Governor Dannel Malloy and DEEP Commissioner Robert Klee announced on 28 December that Connecticut has selected two nuclear power bids for zero-carbon electricity-generating resources. The approved selections will secure the at-risk Millstone plant and provide low-cost zero-carbon energy from NextEra Energy's Seabrook plant in New Hampshire.

"We agreed with PURA that the Millstone nuclear facility is at risk of early retirement and created an evaluation framework that let us compare the costs of retaining the resource with the cost of replacing it over time with a variety of renewable resources," said Klee. "We remain committed to keeping this valuable zero-carbon resource, provided that it is affordable, as we work towards long-term replacement through smart investments in offshore wind and solar paired with grid-scale storage. At the same time, we believe ratepayers deserve, and can get, a more competitive price for Millstone's output."

Millstone submitted 24 different bids for different term lengths and quantities. DEEP selected the ten-year bid for about 50% of the entire facility's output.

"DEEP selected and treated this option as though it were two separate bids: One for the next several years when they are not considered at risk due to their existing market commitments, and one for the latter years," according to a statement from the Governor's Office.

"The selected price for the first three years reflects Dominion's submitted energy-only price. For the at-risk period of the bid, 2022 to 2029, [Connecticut's electric distribution companies] Eversource and United Illuminating are directed to negotiated for a price that reflects the costs and risks Dominion faces."

Those negotiations are to be concluded by the end of March.

The Governor's Office noted a normal utility rate of return on equity is 9%. However, it said DEEP would consider 12%-15% "reasonable for a merchant plant with a long-term contract". It said Dominion has sought a rate of return "that is not in the best interests of ratepayers".

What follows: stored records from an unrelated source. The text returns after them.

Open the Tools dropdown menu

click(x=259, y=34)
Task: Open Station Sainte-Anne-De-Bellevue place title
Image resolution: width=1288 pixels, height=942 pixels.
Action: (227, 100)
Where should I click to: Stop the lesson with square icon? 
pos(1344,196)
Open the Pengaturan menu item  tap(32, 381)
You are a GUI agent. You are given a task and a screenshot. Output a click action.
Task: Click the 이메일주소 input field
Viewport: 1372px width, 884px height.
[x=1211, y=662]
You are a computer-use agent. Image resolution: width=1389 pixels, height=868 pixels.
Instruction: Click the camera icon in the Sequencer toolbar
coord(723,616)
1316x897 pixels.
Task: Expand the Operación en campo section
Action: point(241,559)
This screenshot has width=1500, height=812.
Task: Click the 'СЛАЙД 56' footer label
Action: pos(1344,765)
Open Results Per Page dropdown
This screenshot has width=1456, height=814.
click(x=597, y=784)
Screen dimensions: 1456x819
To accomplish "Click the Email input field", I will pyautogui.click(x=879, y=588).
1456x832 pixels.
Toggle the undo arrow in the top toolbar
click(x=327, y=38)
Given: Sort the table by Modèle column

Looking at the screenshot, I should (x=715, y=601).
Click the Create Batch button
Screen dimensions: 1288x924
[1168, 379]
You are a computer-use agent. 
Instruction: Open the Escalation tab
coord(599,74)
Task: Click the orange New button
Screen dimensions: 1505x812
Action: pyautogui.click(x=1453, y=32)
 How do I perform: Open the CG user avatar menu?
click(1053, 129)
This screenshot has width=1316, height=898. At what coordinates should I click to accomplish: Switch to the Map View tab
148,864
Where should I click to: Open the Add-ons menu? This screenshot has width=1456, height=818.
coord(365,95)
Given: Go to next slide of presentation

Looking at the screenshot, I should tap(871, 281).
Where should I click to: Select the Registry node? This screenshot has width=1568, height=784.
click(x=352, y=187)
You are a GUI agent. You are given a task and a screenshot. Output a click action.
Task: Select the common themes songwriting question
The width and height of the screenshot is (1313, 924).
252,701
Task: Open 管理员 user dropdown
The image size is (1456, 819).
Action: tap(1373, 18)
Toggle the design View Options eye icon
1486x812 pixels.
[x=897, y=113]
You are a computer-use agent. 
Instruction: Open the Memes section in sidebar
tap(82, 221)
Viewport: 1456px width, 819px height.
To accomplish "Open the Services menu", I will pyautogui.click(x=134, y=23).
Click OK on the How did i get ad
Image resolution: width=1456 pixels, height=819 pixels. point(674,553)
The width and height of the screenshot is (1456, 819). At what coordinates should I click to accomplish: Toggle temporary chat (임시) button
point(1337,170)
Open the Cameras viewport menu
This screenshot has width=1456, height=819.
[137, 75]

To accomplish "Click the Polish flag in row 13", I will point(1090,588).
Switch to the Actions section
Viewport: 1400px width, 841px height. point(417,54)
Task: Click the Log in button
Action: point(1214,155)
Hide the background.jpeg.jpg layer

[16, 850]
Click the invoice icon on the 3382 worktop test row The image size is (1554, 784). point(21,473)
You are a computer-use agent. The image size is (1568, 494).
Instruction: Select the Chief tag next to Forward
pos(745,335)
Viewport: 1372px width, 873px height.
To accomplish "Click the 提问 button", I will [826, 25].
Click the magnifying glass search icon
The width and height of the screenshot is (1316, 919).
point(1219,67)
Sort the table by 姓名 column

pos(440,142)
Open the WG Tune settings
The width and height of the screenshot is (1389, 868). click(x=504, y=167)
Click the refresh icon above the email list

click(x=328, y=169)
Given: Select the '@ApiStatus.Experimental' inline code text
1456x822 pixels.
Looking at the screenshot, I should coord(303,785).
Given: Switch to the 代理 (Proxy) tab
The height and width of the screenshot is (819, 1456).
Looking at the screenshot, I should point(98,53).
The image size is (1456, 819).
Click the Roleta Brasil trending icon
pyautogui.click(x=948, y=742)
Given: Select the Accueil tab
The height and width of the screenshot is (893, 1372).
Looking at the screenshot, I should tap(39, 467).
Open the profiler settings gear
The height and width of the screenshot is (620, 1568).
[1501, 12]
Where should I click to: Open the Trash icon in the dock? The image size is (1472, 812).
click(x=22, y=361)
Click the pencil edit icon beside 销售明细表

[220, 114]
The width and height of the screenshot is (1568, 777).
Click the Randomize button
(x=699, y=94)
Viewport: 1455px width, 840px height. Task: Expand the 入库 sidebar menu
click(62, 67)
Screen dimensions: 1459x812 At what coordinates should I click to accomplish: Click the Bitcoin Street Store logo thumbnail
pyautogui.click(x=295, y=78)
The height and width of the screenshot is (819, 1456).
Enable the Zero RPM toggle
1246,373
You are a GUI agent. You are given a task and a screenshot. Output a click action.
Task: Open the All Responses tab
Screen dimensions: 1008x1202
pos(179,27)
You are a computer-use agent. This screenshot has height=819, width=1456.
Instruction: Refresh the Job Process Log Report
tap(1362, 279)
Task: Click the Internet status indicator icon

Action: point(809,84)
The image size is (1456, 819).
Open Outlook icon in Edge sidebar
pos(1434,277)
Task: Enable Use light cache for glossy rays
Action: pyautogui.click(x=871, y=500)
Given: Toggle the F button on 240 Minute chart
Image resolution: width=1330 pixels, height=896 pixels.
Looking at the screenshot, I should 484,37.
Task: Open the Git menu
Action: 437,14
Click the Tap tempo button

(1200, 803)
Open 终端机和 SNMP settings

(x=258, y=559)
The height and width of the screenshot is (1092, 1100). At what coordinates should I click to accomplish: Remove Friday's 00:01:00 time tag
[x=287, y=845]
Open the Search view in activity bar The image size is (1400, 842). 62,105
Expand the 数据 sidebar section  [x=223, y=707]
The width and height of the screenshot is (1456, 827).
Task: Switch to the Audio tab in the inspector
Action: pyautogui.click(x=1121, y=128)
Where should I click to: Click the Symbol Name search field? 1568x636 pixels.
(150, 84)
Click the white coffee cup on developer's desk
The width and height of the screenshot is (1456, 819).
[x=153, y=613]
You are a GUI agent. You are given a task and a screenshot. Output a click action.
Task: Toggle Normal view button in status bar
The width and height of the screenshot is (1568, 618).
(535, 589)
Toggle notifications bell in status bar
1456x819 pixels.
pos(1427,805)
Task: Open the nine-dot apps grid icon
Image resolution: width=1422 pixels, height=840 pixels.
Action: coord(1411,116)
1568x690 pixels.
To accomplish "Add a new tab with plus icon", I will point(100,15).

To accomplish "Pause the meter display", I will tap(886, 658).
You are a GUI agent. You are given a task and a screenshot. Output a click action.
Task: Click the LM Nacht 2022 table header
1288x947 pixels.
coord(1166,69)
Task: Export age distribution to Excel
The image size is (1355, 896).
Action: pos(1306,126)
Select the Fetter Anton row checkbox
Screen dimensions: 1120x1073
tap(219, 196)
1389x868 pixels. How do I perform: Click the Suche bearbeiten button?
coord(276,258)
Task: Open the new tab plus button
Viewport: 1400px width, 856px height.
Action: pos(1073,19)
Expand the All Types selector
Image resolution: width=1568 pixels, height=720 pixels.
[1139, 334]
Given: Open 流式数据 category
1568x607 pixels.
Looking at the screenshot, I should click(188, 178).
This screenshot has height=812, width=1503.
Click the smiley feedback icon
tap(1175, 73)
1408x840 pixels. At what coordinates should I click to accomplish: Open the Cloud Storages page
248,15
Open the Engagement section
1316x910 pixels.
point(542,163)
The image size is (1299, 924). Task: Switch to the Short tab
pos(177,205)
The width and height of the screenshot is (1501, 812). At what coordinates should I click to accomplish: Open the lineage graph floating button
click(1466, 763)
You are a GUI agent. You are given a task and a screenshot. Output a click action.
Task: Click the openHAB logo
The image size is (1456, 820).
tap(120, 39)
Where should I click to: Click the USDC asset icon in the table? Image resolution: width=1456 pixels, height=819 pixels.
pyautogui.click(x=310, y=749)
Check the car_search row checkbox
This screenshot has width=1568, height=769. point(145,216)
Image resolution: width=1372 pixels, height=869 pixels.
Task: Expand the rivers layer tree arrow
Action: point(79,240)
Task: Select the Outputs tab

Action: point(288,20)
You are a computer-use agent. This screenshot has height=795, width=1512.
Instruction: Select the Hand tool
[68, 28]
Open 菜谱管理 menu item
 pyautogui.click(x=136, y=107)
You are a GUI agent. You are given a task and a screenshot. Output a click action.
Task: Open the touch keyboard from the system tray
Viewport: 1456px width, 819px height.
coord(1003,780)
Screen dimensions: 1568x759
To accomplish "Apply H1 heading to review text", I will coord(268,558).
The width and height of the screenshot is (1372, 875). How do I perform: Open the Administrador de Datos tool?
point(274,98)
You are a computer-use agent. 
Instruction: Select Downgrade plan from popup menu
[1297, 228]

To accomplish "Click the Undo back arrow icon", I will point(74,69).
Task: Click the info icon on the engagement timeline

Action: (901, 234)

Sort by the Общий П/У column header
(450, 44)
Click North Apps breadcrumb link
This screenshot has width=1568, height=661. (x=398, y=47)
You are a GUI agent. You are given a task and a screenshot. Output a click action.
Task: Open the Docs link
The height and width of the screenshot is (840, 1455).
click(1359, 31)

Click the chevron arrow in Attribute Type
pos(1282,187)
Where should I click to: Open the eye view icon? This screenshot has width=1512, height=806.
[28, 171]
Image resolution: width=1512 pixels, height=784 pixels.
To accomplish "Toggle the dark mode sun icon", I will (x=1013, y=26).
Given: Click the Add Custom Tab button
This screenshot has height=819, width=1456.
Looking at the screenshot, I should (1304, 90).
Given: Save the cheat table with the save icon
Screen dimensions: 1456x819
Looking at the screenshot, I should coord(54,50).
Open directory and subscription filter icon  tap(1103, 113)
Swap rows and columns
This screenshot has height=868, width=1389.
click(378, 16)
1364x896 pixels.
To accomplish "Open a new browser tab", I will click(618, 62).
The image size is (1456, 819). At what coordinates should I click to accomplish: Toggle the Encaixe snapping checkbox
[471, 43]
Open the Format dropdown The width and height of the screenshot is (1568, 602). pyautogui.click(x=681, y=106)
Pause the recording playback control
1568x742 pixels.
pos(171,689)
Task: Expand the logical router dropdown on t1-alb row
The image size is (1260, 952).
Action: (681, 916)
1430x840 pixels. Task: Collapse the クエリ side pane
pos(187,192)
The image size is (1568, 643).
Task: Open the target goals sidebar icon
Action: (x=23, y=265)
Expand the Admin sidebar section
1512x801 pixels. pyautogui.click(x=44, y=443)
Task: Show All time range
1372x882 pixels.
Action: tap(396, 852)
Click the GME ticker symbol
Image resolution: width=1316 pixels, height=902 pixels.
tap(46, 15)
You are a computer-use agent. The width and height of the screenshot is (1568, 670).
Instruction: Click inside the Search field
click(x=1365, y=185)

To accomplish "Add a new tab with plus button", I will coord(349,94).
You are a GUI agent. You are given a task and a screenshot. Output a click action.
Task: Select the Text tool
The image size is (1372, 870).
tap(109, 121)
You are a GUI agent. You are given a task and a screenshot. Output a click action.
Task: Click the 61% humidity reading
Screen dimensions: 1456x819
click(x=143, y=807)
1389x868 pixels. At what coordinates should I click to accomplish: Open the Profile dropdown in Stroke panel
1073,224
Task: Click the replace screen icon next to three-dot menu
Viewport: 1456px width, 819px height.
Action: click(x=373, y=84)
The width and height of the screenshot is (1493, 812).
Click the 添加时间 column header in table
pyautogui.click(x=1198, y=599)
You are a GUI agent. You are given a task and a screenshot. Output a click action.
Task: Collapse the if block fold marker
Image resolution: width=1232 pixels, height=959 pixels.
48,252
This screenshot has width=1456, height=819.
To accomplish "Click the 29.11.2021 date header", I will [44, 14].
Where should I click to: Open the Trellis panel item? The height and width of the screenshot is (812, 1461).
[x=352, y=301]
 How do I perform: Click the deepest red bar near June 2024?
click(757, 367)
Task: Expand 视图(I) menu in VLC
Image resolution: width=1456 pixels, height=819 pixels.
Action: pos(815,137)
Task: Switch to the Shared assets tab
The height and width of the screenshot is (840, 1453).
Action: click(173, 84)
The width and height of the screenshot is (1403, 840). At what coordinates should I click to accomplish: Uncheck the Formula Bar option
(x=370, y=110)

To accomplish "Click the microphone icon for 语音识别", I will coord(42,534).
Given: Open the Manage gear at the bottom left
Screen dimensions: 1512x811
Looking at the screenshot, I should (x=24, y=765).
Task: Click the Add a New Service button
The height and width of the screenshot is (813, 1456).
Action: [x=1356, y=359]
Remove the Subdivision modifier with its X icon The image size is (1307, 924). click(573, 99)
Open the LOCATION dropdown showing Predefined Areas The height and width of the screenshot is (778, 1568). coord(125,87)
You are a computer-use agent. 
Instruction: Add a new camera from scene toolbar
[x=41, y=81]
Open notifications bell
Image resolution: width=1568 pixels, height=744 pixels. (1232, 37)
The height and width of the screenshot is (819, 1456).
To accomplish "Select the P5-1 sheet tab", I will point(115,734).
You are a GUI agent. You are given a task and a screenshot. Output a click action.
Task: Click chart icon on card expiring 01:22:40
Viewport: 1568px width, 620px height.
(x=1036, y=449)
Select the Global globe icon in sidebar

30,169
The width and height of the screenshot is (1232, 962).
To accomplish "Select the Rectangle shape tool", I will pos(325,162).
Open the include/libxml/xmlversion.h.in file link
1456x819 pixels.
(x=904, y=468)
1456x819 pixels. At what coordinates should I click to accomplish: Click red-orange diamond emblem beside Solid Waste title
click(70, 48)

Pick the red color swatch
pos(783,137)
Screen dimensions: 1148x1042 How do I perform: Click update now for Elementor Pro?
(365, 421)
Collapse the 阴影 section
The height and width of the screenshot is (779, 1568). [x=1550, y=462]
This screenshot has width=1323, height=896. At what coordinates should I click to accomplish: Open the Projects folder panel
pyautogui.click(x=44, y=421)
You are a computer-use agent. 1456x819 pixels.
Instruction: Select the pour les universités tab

The Seabrook plant - which had not stated it was at risk of early retirement - was selected on the basis of its price of 3.3 cents/kWh levelised (3.9 cents/kWh nominal). The Governor's office said this price "beats the market forecast and is projected to save Connecticut ratepayers USD18 million per year over its eight-year term".

The Seabrook contract begins in 2022 and is for 1.9 million kWh of electricity.